2017 Calculus Tournament

Winning Team

The fourth annual Calculus Tournament was held in the afternoon of November 16, 2017 in the Math Resource Center in the Math and Science Building. The tournament was open to students currently enrolled in either Calculus I , II or III. Seven teams, with a total of 19 students, participated in the contest. The winning team is consisting of Presley Mullins (currently enrolled in Dr. Jeff Beyerl’s Calculus I), Alexia Ramick (enrolled this fall in Dr. Weijiu Liu’s Calculus III), and Anna Wolff (enrolled in Dr. George Bratton’s Calculus II) . Congratulations to all three students.

Dr. Jeff Beyerl organized the tournament. Many mathematics graduate students and faculty members provided support. Each member of the winning team will receive a gift card for $15. Also, the winning team will represent UCA at the Math Jeopardy competition at the OK-AR Sectional Meetings of the American Mathematical Society Spring meetings to be held in April 2018 at the Arkansas Tech University

 

Teams in Action

 

Faculty Corner – Dr. Yinlin Dong

This fall Dr. Yinlin Dong joined the mathematics department as an assistant professor in applied mathematics. He received his Ph.D. from the University of Texas at Arlington.

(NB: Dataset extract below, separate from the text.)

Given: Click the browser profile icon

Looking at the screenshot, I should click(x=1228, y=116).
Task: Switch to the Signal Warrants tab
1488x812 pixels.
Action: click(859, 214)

(1) Please tell us a little about yourself.
I did my undergraduate in China, where I worked in industry for two years. After that I came to the States and have been at the University of Alabama, University of Central Florida, and the University of Texas at Arlington. I live with my wife and two sons, Charles and Allen, and am now excited to join the family here at UCA!

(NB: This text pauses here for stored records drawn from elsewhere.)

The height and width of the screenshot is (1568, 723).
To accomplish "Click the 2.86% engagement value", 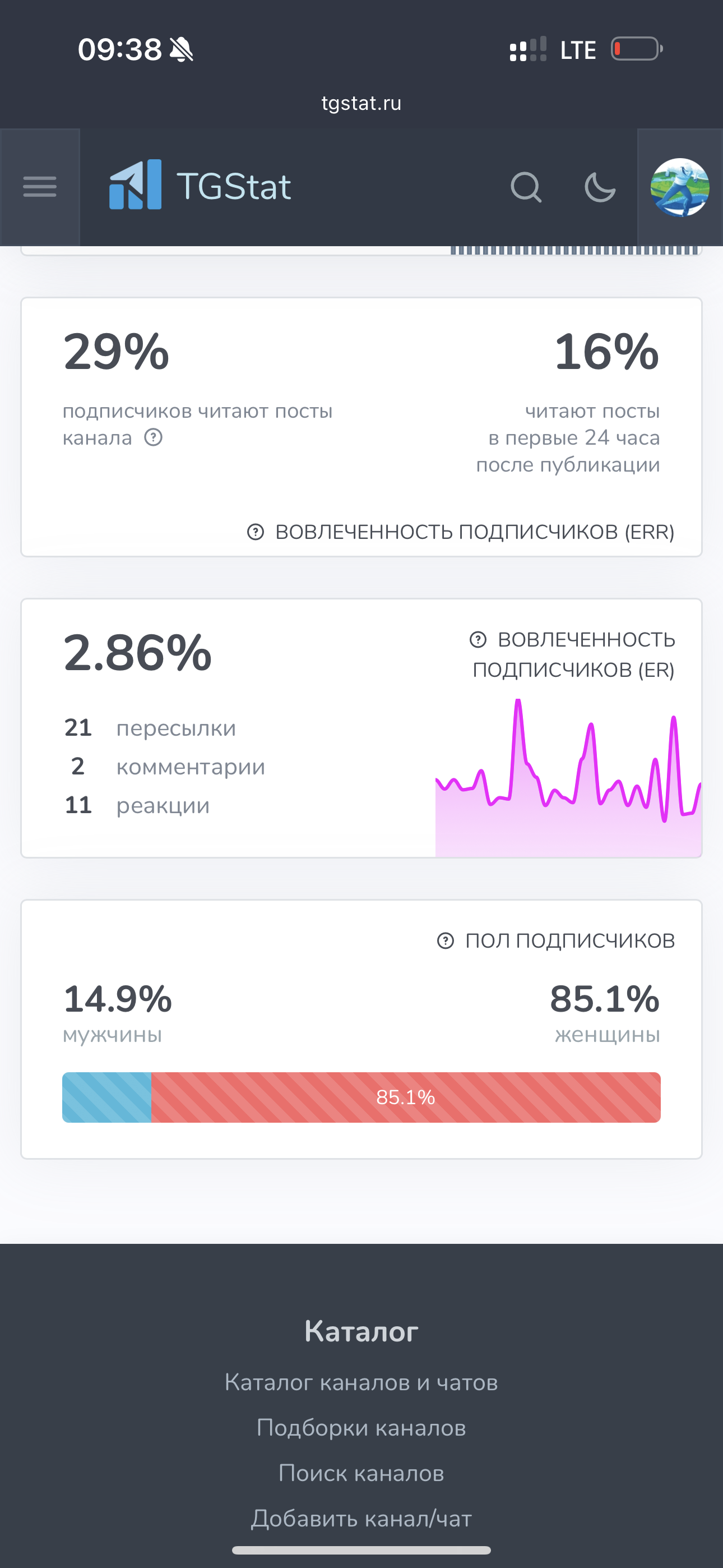I will pos(137,653).

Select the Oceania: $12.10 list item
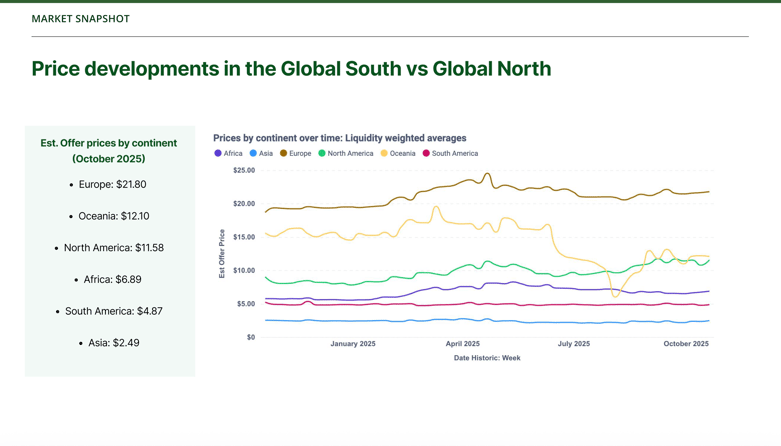pos(114,216)
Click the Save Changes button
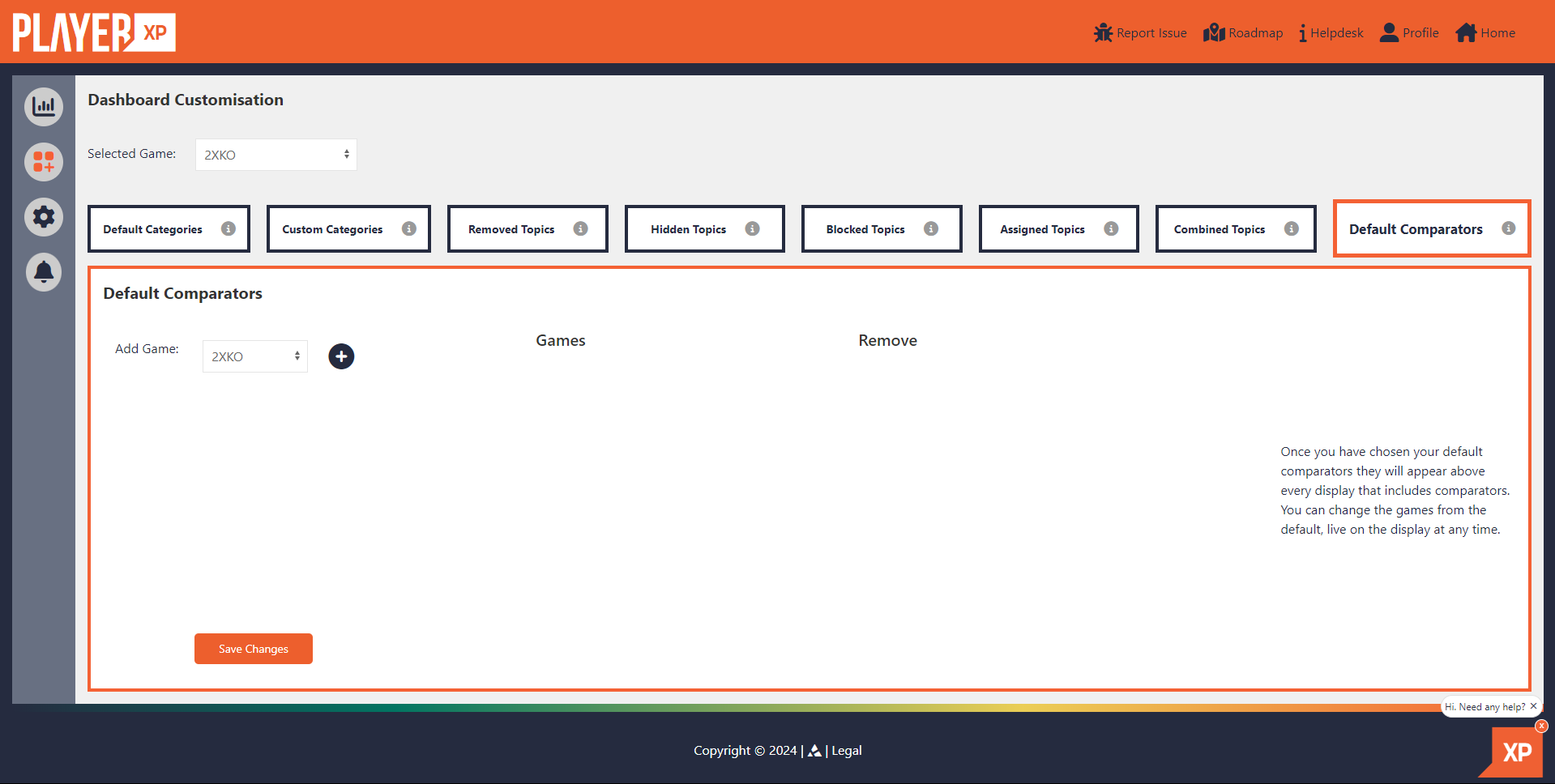Screen dimensions: 1555x784 click(x=254, y=649)
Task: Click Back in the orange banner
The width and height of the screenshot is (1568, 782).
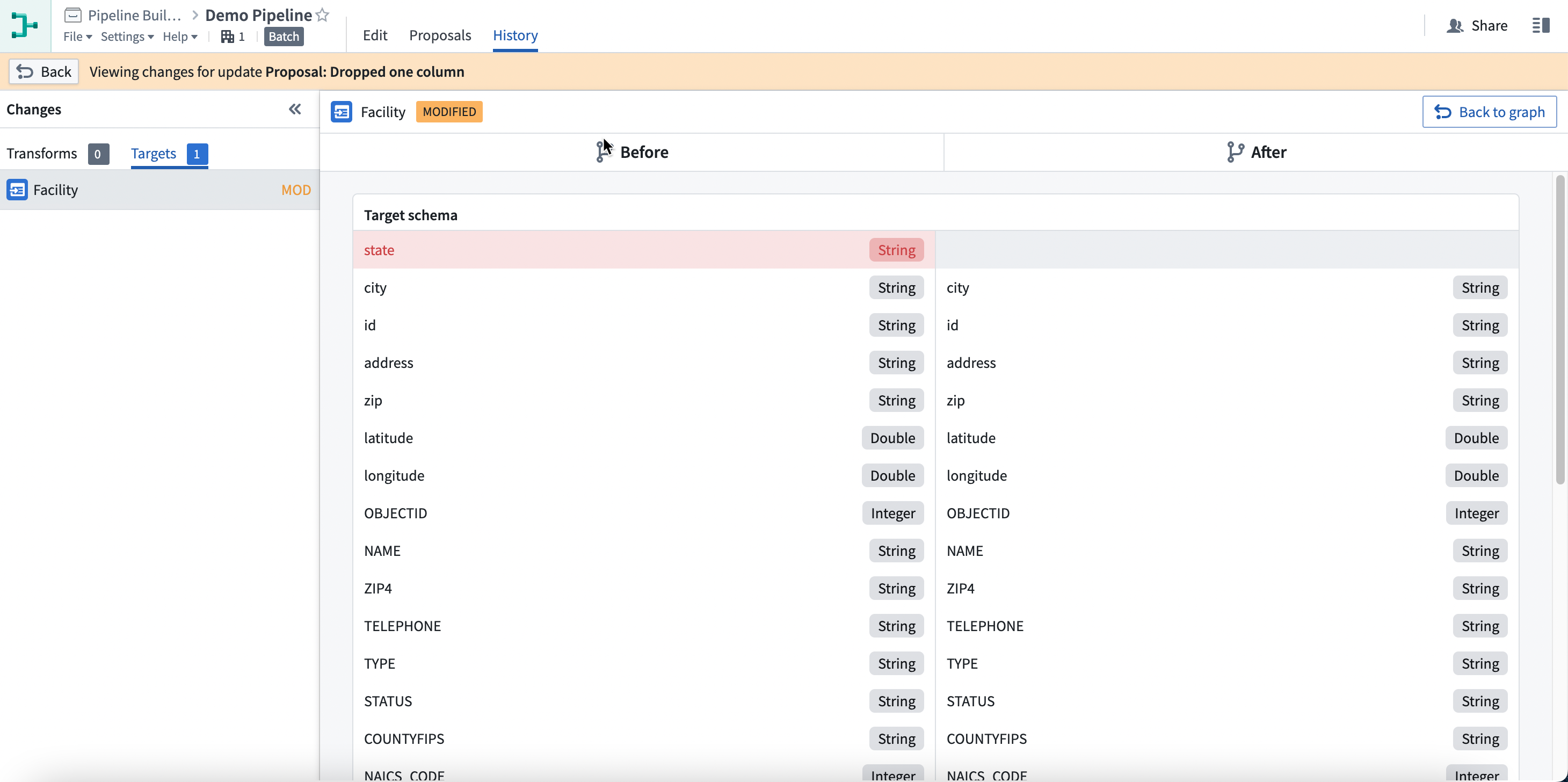Action: 43,71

(2) Tell us a little about your research.
I study numerical methods and grid generation. For example, there are methods for discretizing partial differential equations and solving them numerically. This discretization requires working on a grid of some sort, and I study how these grids should be constructed. A good grid allows solution methods to adapt to complex structures: the grid is fine in regions of large variation to enhance accuracy, but can be coarse where the solution has little variation in order to achieve efficiency.

(3) Can you give us an example of an application of this research?
One great example is in airfoils. NASA designs many of these, and they need to determine exactly how to shape them. In order to find the best shape, they need to solve physics problems and use numerical methods. My research applies to identifying the appropriate numerical method and corresponding grid generation approach to these problems.

(4) When did you become interested in your research?
Throughout school I knew I was going to focus on some kind of science or math. I had a particular high school teacher that really helped inspire me; ultimately it was my Ph.D. advisor that helped guide me into the field of numerical methods.

(5) Tell us about the courses you teach.
I teach both numerical analysis and numerical methods. Though sometimes confused with each other, numerical analysis is more theoretical and focuses on why methods work, while numerical methods focuses more on how such methods work. Right now being my first semester I’ve tried to keep my courses straightforward. In the future I hope to be able to get students involved more in projects and presentations.

(6) What is your favorite part of your position here at UCA?
Teaching is one of the best parts! I enjoy the moments of sharing the beauty of math with students. The environment here is quite flexible, and I’m still exploring the surrounding area.

(7) What is the most challenging part of your position here at UCA?
I have high expectation in student learning in upper level courses. But some students do not turn in assignments on time and are reluctant to ask questions. How do they expect to learn without putting their skills to practice? I am learning our students and our course settings. I will figure it out as the semester goes.